The rider, a temporary additional charge, has been raising between $204 million and $168 million a year for the company since it was imposed in January 2017, costing homeowners using an average of 750 kilowatt-hours of electricity a month about $30 more a year.
FirstEnergy spokesman Mark Durbin said the company is evaluating its options.
“We continue to believe that (the rider) provides benefits to our customers by enhancing our ability to modernize our system and invest in advanced technologies,” he said in an email. “A third party appointed by the PUCO just this week determined that we have appropriately used (rider) funds in support of grid modernization.”
The company has asked the PUCO to extend the charge for two more years when it expires this December.
Opponents hailed the court’s decision as a victory for customers.

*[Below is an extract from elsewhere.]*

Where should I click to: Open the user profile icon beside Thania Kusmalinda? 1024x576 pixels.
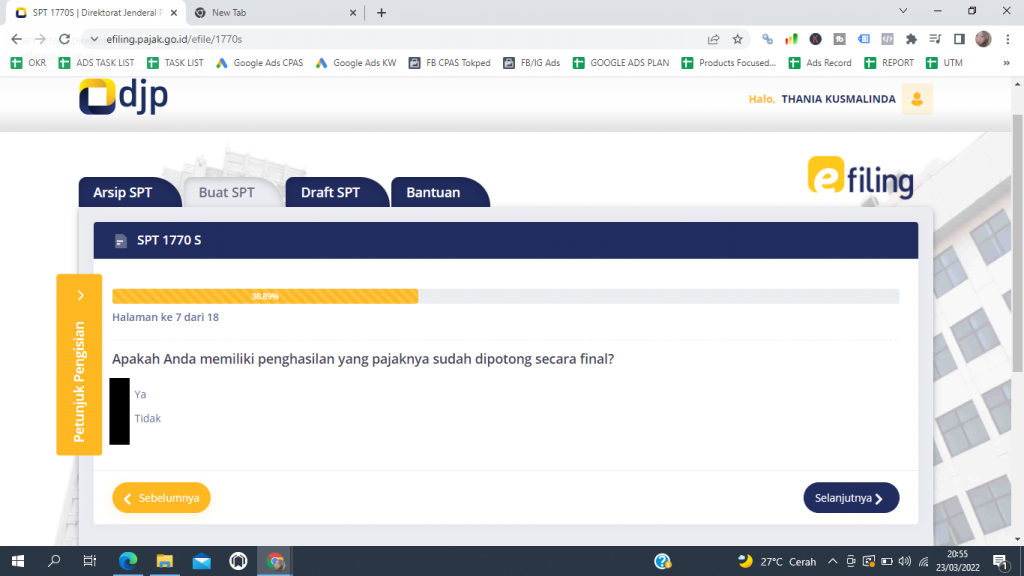pos(916,99)
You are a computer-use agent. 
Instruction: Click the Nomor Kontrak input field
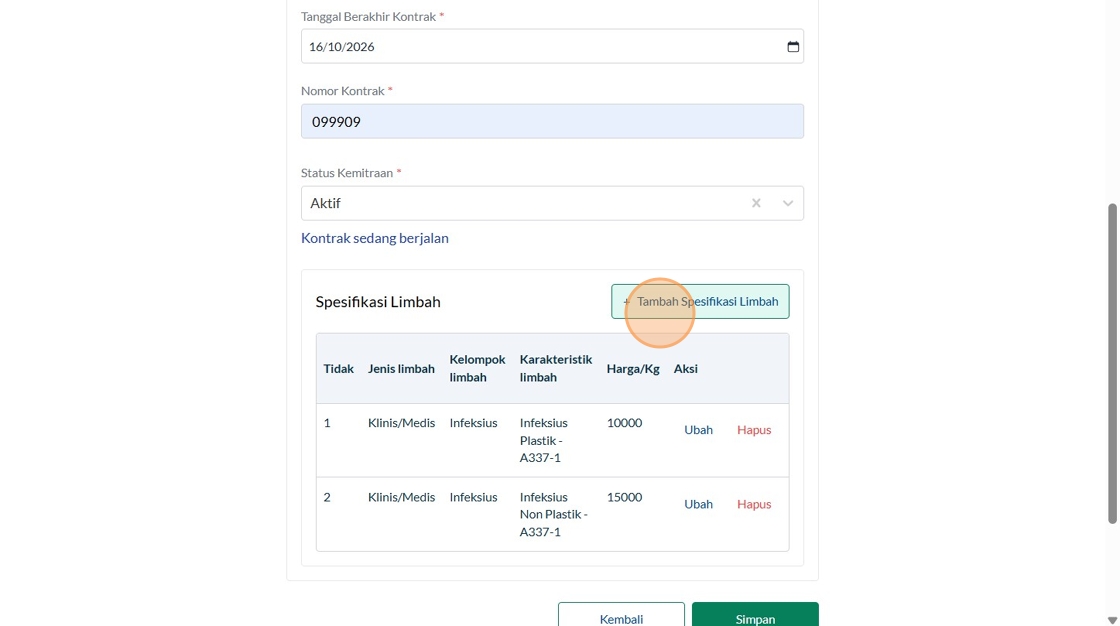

The court instructed the PUCO to ensure FirstEnergy immediately stops collecting the rider, but noted money already collected from the charge isn’t subject to refund.
“The decision further highlights the fact that FirstEnergy’s frequent and systemic bad decision-making has led them to a point where they can only operate if Ohio electric customers are routinely bailing them out,” Neil Waggoner, Ohio campaign representative for the Sierra Club Beyond Coal Campaign, said in an emailed statement.
Miranda Leppla, vice president of energy policy at the Ohio Environment Council, called the ruling “timely and relevant” as state lawmakers debate a separate proposal that would add another new charge to FirstEnergy customers’ bills to rescue its two struggling nuclear plants.
“It should serve as a cautionary tale that granting free money with no strings attached is unlawful, unreasonable, and unjust,” she said in an emailed statement.
Dissenting justices generally disagreed with the majority’s premise that, by failing to attach conditions to the rider, the PUCO handed FirstEnergy a carrot without any stick.
In her dissent, Justice Sharon Kennedy said an incentive doesn’t have to be “conditioned or restricted or even related to the action being encouraged.”